* **Instruction**: Update the material below by replacing every "GUI agent" with "desktop agent", leaving everything else unchanged.

* **Item position entries**:
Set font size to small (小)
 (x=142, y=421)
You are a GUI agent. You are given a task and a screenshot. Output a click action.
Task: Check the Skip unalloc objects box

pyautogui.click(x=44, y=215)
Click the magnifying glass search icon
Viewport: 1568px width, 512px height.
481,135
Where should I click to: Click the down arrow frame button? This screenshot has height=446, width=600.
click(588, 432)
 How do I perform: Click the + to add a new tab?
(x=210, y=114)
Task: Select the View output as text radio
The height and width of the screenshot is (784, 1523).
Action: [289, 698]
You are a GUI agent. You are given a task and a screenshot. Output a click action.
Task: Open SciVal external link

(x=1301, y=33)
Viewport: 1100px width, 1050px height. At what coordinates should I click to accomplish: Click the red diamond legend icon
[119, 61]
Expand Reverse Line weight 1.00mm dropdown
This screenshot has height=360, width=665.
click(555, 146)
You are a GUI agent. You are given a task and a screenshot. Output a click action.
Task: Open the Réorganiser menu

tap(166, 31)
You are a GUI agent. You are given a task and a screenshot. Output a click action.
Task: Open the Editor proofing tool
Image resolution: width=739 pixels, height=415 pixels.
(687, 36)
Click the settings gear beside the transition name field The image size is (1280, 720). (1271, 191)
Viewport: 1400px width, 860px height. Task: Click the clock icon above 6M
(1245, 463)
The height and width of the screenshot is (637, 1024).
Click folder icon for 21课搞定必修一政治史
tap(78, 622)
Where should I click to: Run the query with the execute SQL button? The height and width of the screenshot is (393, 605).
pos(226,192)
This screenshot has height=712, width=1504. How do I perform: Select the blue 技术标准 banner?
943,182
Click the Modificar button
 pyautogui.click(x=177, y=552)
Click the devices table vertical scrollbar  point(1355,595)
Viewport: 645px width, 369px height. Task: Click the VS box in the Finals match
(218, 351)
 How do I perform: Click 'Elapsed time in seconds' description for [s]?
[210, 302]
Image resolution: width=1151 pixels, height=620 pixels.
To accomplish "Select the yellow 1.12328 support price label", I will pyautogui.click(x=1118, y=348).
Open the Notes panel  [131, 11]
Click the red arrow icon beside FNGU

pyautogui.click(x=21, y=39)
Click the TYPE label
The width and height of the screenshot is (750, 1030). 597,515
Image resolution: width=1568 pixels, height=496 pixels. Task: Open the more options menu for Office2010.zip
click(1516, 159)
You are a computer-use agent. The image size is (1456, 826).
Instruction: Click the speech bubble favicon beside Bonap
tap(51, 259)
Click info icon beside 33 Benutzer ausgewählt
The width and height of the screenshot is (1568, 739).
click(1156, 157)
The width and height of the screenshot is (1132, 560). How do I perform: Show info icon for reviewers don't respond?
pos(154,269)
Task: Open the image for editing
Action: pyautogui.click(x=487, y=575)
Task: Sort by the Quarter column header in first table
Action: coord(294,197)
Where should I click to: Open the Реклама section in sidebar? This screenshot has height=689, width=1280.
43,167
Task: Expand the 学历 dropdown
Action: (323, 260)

* **Response**:
Set font size to small (小)
 (x=142, y=421)
You are a desktop agent. You are given a task and a screenshot. Output a click action.
Task: Check the Skip unalloc objects box

pyautogui.click(x=44, y=215)
Click the magnifying glass search icon
Viewport: 1568px width, 512px height.
481,135
Where should I click to: Click the down arrow frame button? This screenshot has height=446, width=600.
click(588, 432)
 How do I perform: Click the + to add a new tab?
(x=210, y=114)
Task: Select the View output as text radio
The height and width of the screenshot is (784, 1523).
Action: [289, 698]
You are a desktop agent. You are given a task and a screenshot. Output a click action.
Task: Open SciVal external link

(x=1301, y=33)
Viewport: 1100px width, 1050px height. At what coordinates should I click to accomplish: Click the red diamond legend icon
[119, 61]
Expand Reverse Line weight 1.00mm dropdown
This screenshot has height=360, width=665.
click(555, 146)
You are a desktop agent. You are given a task and a screenshot. Output a click action.
Task: Open the Réorganiser menu

tap(166, 31)
You are a desktop agent. You are given a task and a screenshot. Output a click action.
Task: Open the Editor proofing tool
Image resolution: width=739 pixels, height=415 pixels.
(687, 36)
Click the settings gear beside the transition name field The image size is (1280, 720). (1271, 191)
Viewport: 1400px width, 860px height. Task: Click the clock icon above 6M
(1245, 463)
The height and width of the screenshot is (637, 1024).
Click folder icon for 21课搞定必修一政治史
tap(78, 622)
Where should I click to: Run the query with the execute SQL button? The height and width of the screenshot is (393, 605).
pos(226,192)
This screenshot has height=712, width=1504. How do I perform: Select the blue 技术标准 banner?
943,182
Click the Modificar button
 pyautogui.click(x=177, y=552)
Click the devices table vertical scrollbar  point(1355,595)
Viewport: 645px width, 369px height. Task: Click the VS box in the Finals match
(218, 351)
 How do I perform: Click 'Elapsed time in seconds' description for [s]?
[210, 302]
Image resolution: width=1151 pixels, height=620 pixels.
To accomplish "Select the yellow 1.12328 support price label", I will pyautogui.click(x=1118, y=348).
Open the Notes panel  [131, 11]
Click the red arrow icon beside FNGU

pyautogui.click(x=21, y=39)
Click the TYPE label
The width and height of the screenshot is (750, 1030). 597,515
Image resolution: width=1568 pixels, height=496 pixels. Task: Open the more options menu for Office2010.zip
click(1516, 159)
You are a computer-use agent. The image size is (1456, 826).
Instruction: Click the speech bubble favicon beside Bonap
tap(51, 259)
Click info icon beside 33 Benutzer ausgewählt
The width and height of the screenshot is (1568, 739).
click(1156, 157)
The width and height of the screenshot is (1132, 560). How do I perform: Show info icon for reviewers don't respond?
pos(154,269)
Task: Open the image for editing
Action: pyautogui.click(x=487, y=575)
Task: Sort by the Quarter column header in first table
Action: coord(294,197)
Where should I click to: Open the Реклама section in sidebar? This screenshot has height=689, width=1280.
43,167
Task: Expand the 学历 dropdown
Action: (323, 260)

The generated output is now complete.